* [WHAT TO DO]: Work out how many lines in the entries below include the word "Papers". Give nothing but the number.

* [DATA FOR PROCESSING]:
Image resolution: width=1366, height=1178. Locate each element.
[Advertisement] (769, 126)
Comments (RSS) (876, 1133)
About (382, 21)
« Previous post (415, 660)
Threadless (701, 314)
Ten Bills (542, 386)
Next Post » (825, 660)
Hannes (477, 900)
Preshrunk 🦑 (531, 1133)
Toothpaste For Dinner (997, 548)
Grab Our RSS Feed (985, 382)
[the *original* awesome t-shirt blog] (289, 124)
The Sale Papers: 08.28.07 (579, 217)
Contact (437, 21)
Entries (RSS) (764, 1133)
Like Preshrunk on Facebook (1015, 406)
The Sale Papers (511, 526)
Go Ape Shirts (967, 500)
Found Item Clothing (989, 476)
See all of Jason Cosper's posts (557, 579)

--

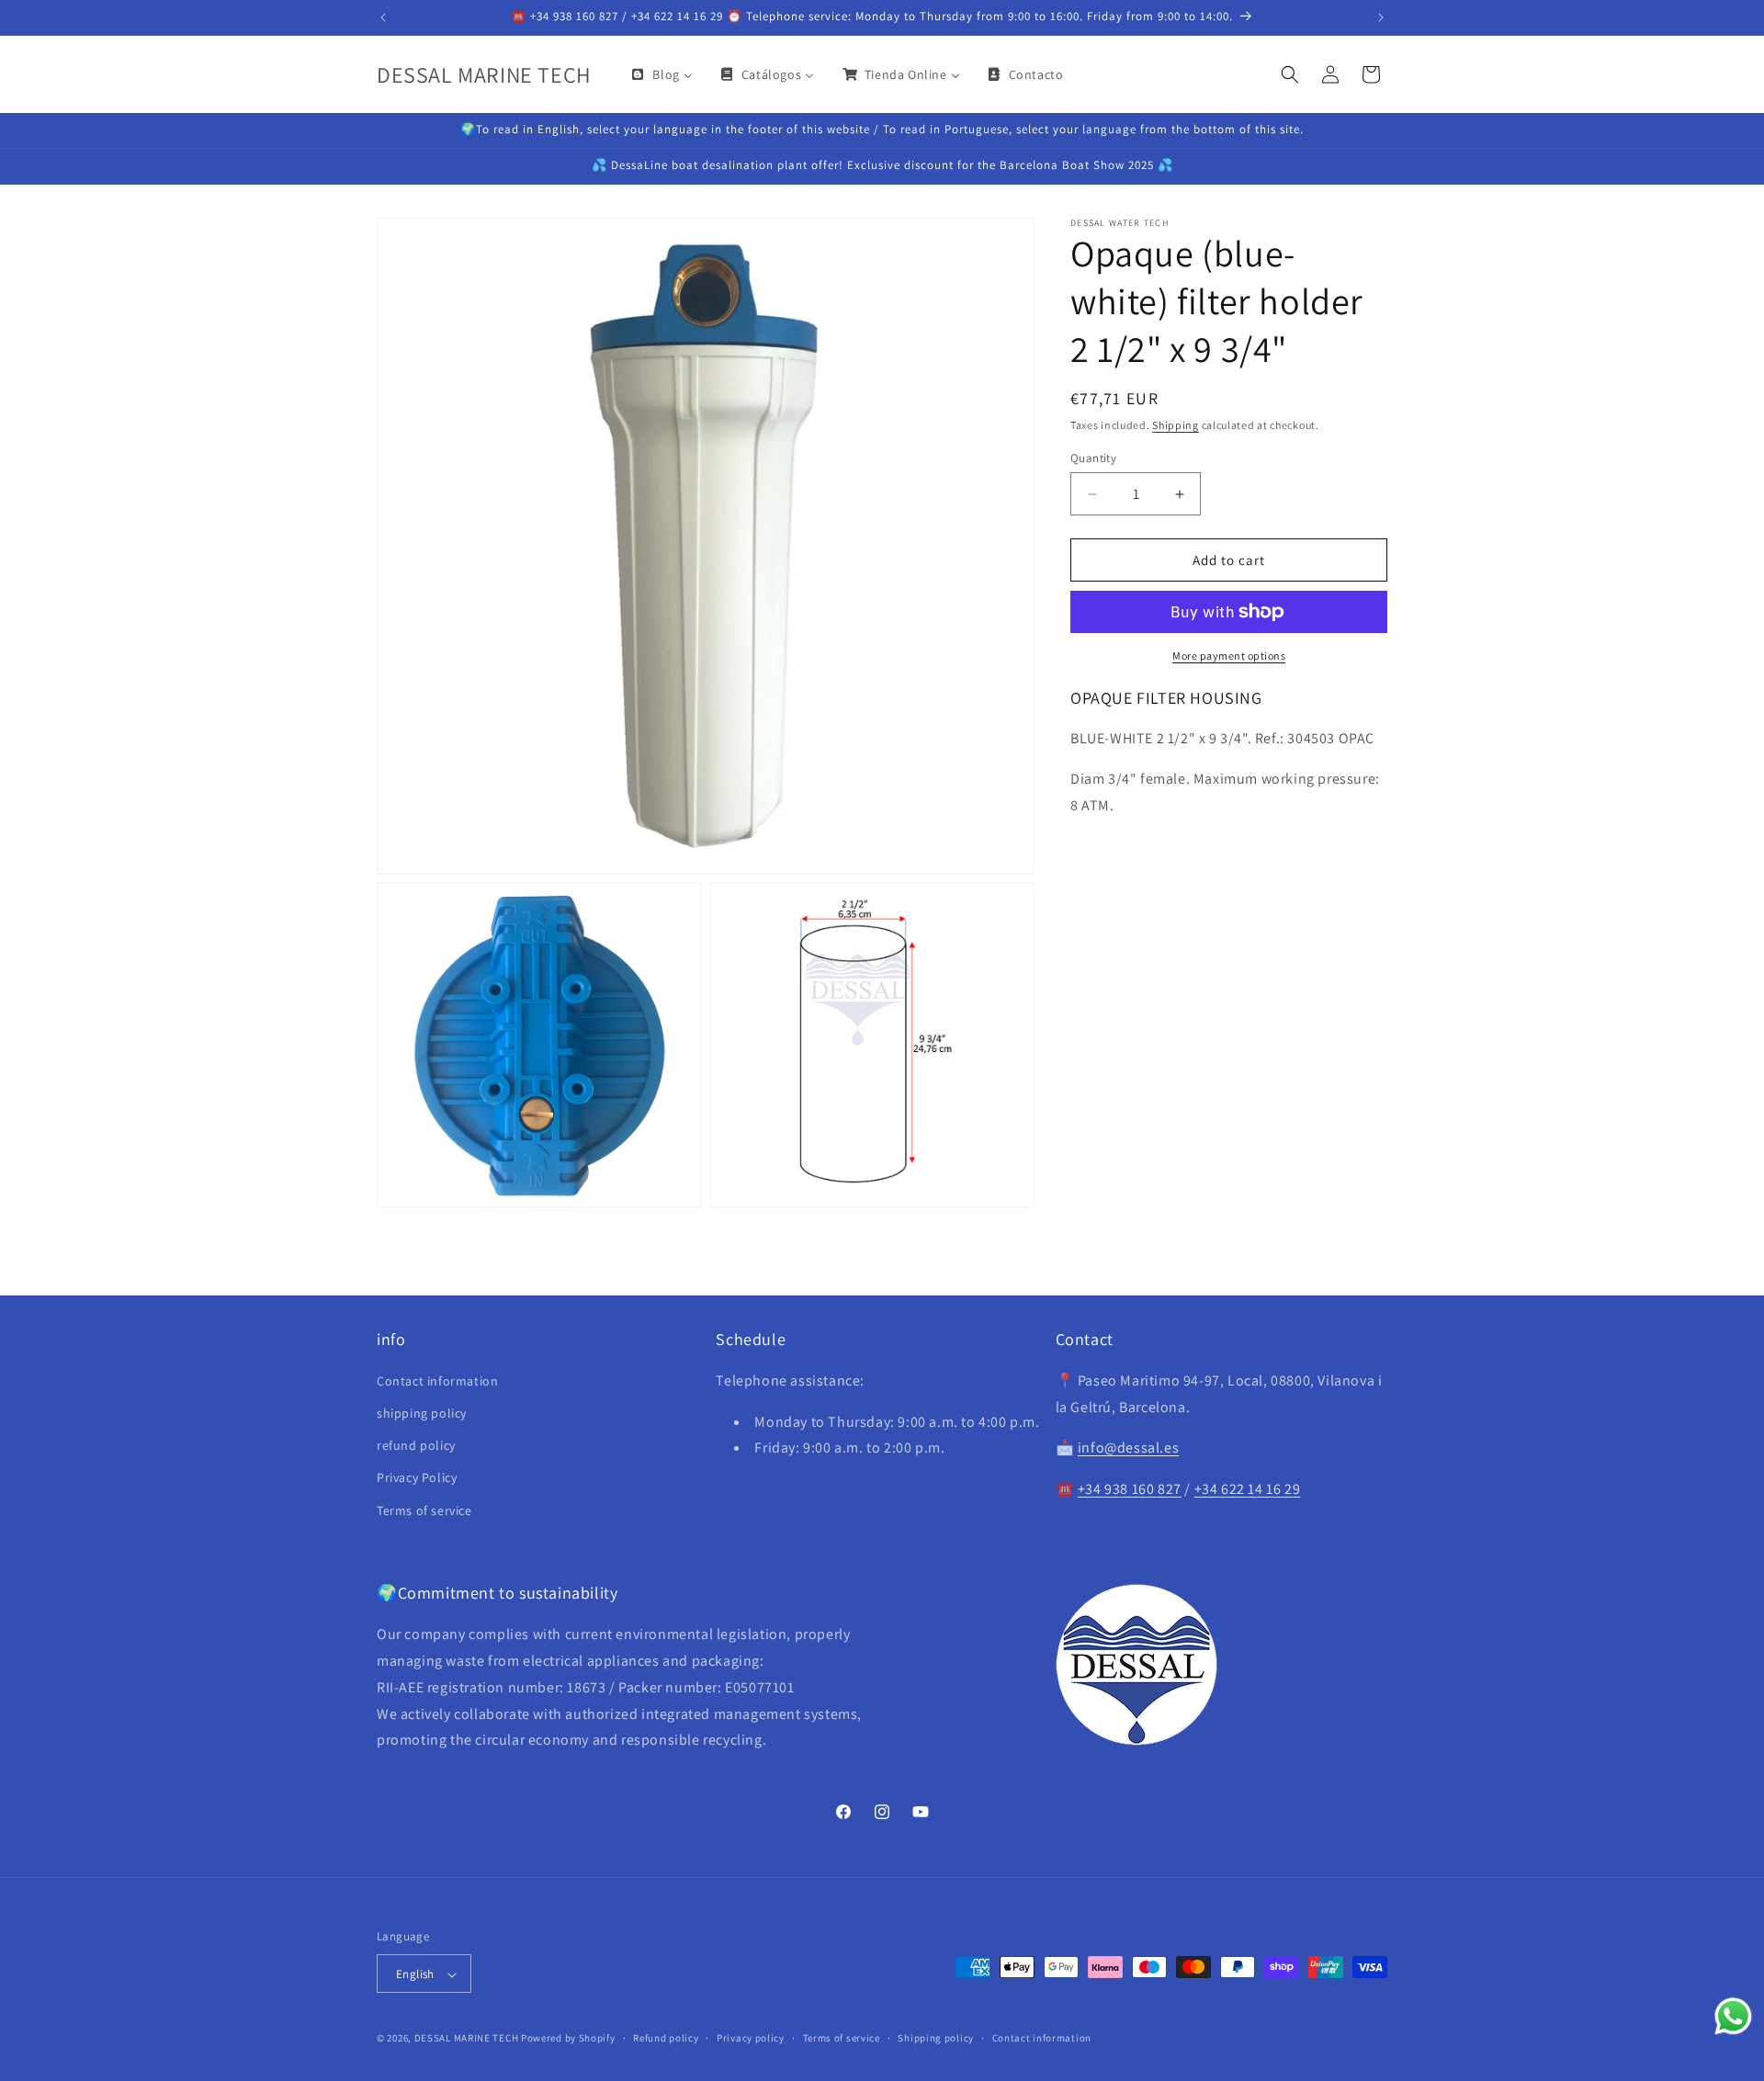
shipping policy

* [TASK RESULT]: 2